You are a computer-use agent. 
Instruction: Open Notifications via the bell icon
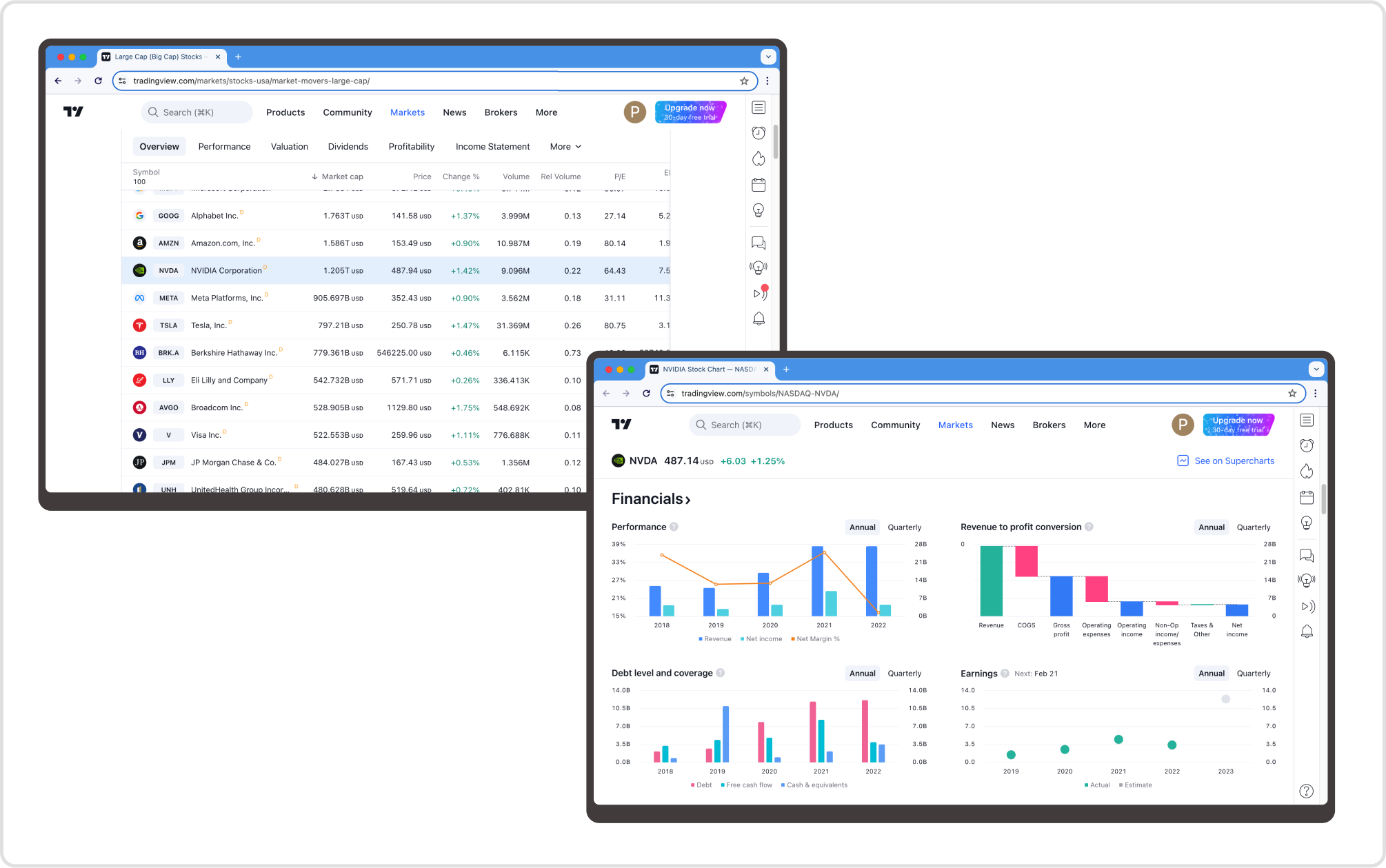(x=1306, y=631)
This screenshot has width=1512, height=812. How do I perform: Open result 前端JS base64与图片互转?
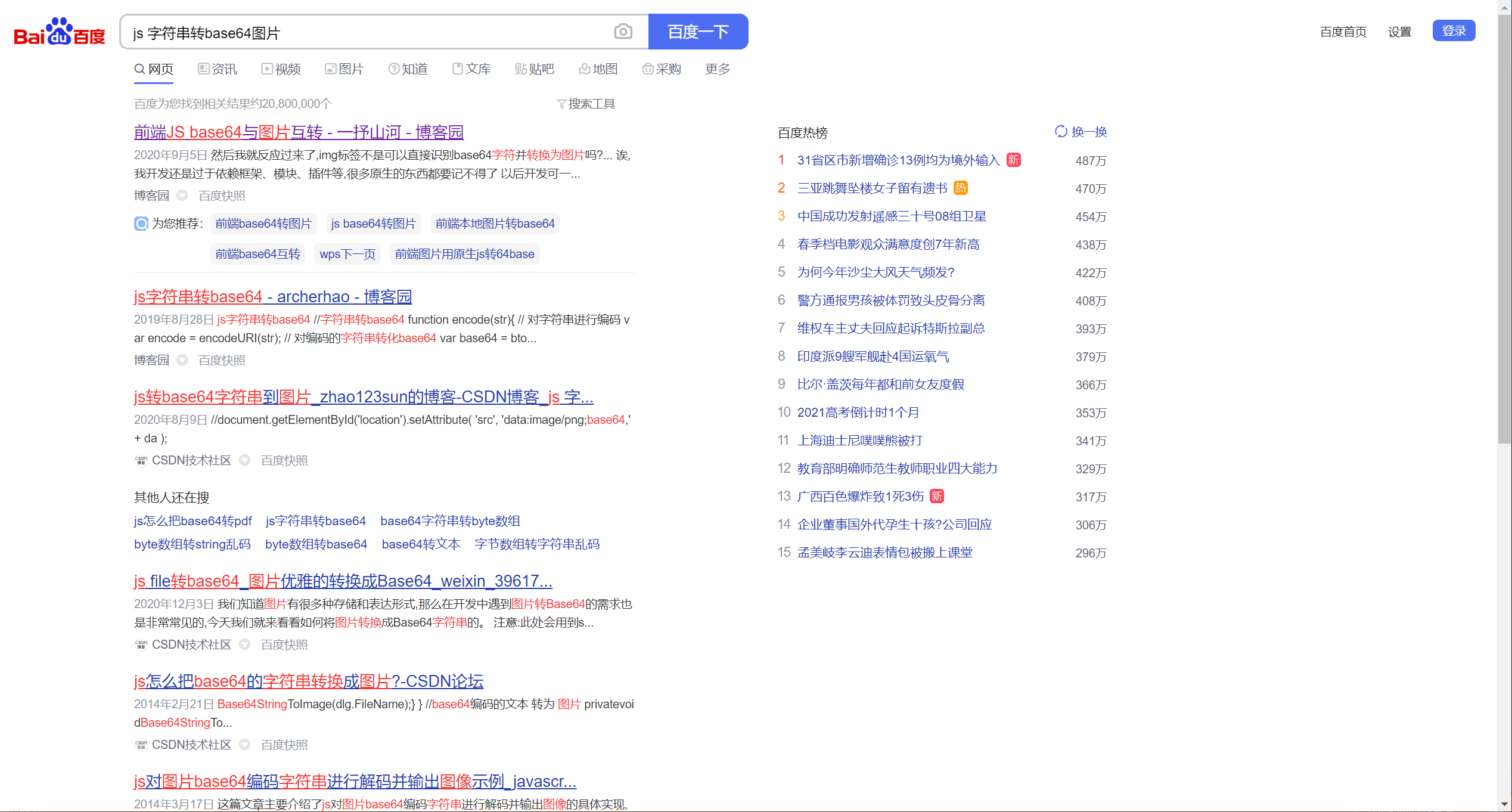point(299,132)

**Stated task**
Reproduce the text of each of the rows above verbatim, omitting the pictures from your answer.

**Solution**
You are a computer-use agent. 
Instruction: Open Notifications via the bell icon
(x=1306, y=631)
This screenshot has width=1512, height=812. How do I perform: Open result 前端JS base64与图片互转?
point(299,132)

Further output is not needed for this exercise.